Sometimes we talk and say nothing.
Sometimes we sit around a table to make a decision, but we don't really make the time to collect the facts, analyze the data, or pose the question well.
We may bring our leanings, and we may not make the time to listen to others' point of view.
Or, we may hold different goals in the conversation never really agreeing to what it is we're trying to relay, decide, or improve.
A good conversation about issues that matter needs shape, focus, and organization. It typically doesn't just happen particularly if diverse views are involved.
A good conversation starts with the question, "What is it that we're trying to achieve?" Without a common purpose, the conversation won't go anywhere.
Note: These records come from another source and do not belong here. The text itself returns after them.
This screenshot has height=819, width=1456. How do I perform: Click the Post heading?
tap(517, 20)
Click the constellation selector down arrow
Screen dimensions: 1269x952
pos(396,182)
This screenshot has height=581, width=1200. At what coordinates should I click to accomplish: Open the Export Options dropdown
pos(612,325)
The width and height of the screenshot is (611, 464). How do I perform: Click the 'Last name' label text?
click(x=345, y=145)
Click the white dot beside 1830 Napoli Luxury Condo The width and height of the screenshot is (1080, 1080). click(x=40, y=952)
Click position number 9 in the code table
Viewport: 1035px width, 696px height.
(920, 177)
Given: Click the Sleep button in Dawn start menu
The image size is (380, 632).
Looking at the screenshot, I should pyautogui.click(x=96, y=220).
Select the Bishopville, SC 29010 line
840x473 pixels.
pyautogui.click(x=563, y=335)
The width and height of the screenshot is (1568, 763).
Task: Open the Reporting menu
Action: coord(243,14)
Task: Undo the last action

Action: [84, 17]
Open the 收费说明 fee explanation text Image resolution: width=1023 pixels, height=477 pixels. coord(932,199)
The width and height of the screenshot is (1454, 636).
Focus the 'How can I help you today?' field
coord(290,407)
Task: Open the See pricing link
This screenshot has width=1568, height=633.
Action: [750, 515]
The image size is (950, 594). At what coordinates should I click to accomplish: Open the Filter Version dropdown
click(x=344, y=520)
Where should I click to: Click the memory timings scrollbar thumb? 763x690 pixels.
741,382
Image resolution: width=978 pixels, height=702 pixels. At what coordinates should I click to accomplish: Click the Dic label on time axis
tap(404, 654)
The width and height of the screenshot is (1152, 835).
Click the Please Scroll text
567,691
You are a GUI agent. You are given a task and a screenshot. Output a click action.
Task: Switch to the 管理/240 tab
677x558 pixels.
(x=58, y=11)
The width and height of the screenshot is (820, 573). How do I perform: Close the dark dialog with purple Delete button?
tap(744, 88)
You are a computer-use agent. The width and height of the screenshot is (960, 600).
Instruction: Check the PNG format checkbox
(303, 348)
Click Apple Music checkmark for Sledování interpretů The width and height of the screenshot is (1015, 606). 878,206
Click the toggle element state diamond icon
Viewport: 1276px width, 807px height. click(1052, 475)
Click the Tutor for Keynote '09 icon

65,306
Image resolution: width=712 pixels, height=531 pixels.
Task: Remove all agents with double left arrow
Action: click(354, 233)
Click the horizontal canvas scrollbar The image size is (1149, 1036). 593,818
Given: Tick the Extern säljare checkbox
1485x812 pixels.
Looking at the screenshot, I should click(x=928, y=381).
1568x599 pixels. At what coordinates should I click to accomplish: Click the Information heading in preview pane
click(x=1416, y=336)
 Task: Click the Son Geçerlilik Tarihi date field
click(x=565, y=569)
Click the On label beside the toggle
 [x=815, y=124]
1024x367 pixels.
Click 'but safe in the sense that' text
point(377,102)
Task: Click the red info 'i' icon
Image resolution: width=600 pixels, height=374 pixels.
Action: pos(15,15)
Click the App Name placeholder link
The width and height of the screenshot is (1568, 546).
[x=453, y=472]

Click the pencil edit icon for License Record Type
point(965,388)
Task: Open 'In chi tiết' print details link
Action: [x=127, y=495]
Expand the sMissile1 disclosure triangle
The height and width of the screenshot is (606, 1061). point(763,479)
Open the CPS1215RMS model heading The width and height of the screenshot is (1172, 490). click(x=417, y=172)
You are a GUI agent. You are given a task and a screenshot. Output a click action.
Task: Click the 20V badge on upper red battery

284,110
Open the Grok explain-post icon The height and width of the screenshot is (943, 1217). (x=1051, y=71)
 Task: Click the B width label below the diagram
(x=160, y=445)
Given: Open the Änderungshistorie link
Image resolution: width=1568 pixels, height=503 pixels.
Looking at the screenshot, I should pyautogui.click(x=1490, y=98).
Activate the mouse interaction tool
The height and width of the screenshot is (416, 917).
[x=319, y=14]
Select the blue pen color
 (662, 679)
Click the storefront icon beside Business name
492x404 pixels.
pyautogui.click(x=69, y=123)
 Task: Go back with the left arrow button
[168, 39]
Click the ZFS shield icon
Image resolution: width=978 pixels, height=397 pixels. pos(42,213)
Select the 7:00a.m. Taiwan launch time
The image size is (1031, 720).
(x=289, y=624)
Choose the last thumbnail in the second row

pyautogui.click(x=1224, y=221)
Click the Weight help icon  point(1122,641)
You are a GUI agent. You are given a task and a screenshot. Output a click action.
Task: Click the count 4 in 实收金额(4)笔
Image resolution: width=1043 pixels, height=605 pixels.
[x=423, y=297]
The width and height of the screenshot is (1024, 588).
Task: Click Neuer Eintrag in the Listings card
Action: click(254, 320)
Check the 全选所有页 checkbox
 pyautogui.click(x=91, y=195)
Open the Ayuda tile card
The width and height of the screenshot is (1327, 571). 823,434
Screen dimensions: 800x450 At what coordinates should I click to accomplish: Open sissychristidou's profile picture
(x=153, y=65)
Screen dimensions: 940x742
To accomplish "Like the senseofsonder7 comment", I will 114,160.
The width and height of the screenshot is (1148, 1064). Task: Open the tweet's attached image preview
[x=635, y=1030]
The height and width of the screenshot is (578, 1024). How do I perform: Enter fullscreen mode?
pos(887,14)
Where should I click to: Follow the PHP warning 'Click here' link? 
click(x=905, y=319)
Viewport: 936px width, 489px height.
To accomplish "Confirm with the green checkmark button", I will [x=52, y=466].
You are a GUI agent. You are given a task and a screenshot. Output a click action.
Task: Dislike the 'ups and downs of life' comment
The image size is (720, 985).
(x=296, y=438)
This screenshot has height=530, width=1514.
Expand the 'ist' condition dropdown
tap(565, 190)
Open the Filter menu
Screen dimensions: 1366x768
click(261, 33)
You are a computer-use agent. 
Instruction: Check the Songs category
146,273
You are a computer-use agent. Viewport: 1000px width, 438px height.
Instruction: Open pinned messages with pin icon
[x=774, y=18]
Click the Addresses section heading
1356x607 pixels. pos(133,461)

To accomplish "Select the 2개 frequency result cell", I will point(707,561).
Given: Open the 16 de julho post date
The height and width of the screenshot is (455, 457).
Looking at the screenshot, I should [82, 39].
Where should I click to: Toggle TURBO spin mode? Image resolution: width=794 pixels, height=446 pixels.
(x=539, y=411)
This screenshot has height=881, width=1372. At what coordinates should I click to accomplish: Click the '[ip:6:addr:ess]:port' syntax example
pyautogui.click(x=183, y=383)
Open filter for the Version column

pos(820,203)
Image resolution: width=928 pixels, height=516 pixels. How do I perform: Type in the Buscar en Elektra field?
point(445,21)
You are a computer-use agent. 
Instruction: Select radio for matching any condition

The next important question is, "What's getting in our way of achieving this goal, and how can we reshape our efforts to meet this goal in positive, dynamic ways?"
Then it's vital that you let all those who affect the goal add their thoughts and ideas. If the share only involves a few rather than all who are impacted, the result will not be as strong or effective. It's imperative that inclusive, efficient share processes or vehicles are used so everyone who has a point of view or investment in the problem has a chance to speak up and say what they think.
After that it's time for negotiation, creative problem solving, decision making, action plans, assessment, and reflection.
Good process leads to good results.
So prior to any conversation that involves a problem, it's best to begin with an explicit discussion about the process you will use. That will lead to greater success.